I define a system to be "Large" if software is executing simultaneously in more than one place and must be coordinated. Examples include:

"Large System" is about as formal a term as "Creative Coding" is. The closest concept in Computer Science is a Distributed System.

Why this class?

This class was formed on the observation that students tend to build large interconnected projects, but recieve little to no instruction in how to reason about such systems. The fact is that there is a wealth of literature going back decades on the subject. Indeed, one of the earliest things we tried to do with computers was get them to talk. CSP, a conceptual model of concurrency that is gaining popularity with the Go programing language and Clojure's core.async library, was put forth in a 1978 paper. The so-called "mother of all demos" featured video conferencing and collaborative document editing in 1968 (!).

The hope is to bring this thinking to you, the DT student, to empower your practice. I intend to expose you to the conceptual and technical tools you need to coordinate multiple devices in a hetrogenous network.

Another way to think of this class is by analogy. As Arduino and the maker community are to electrical engineering, and openFrameworks and creative coding are to software engineering, this class (humbly) aspires to be to network engineering. I want you to understand what you are doing, be able to design a coherent network, but always in the service of your greater vision and goals.

Who is this class for?

If you are working on projects that can be classified as Large, this class will give you the foundation to build them with less grasping in the dark. Many multi-device installations will benifit, as will online experiences and games.

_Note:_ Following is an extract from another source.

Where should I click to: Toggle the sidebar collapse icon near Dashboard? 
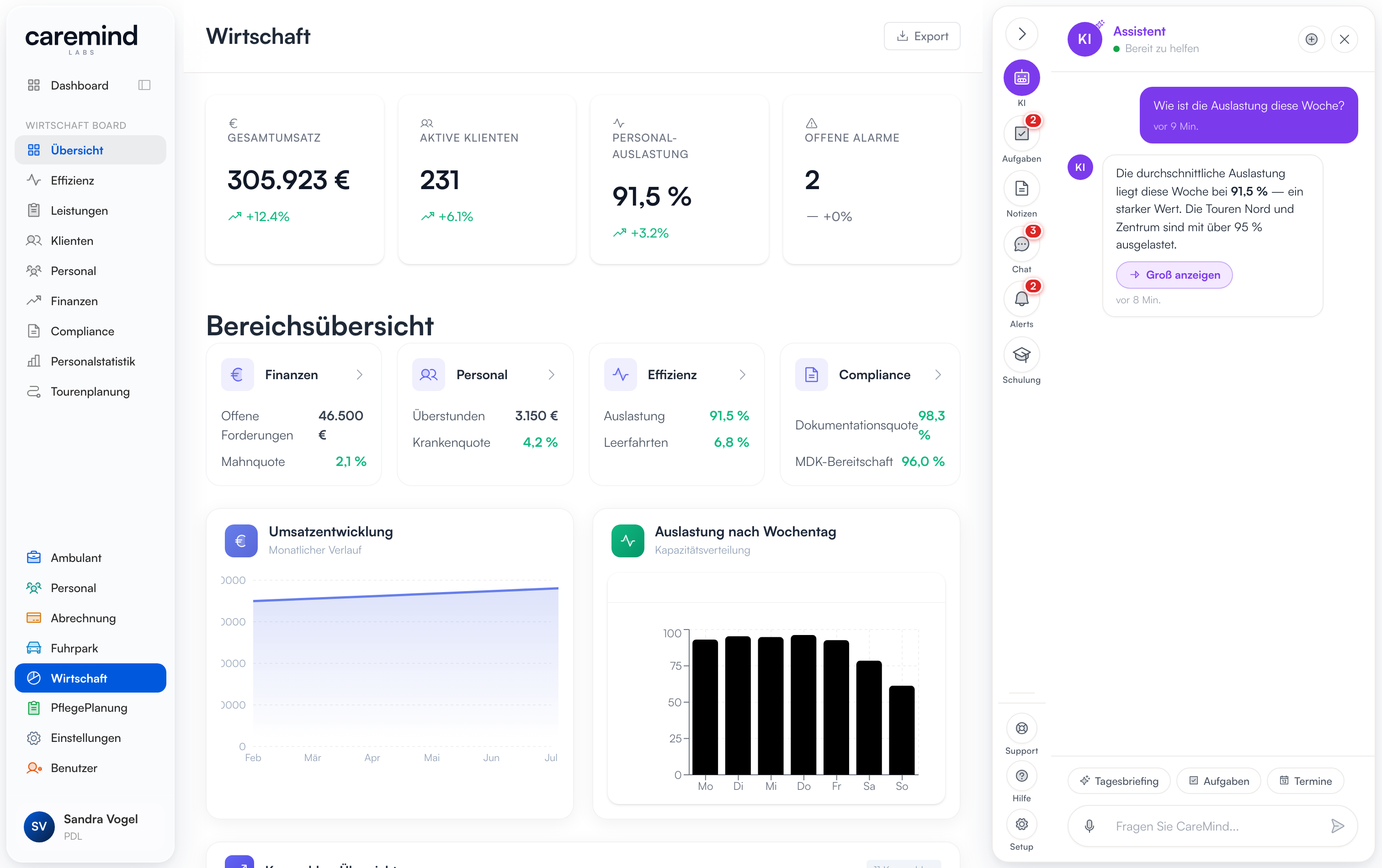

There will be a lot of code to write, in multiple languages. Indeed, one of the natural side effects of running different code on different machines is that they will be written in different languages, but yet must communicate somehow. We will be using Processing, JavaScript, and Arduino/C++ primarily. Proficiency helps, but fluency is not required. You are also welcome to use whatever language you are comfortable with as long as it can participate in our networks correctly. As we will see, a robust network must be able to handle new and unforeseen actors.

Who am I?

You can read about me and my work on my site, but for the direct purposes of this class my experience with Large Systems includes Twitter bots, social media powered video games, data visualizations pulling from multiple sources, video game backends, and about a decade of web development experience. My more public focuses have been video games and programming language design, but networking has always been the ace up my sleve and this knowledge has saved me more than once. By the end of the semester, I hope you all too have similar aces up your sleves, or at least some other high value card.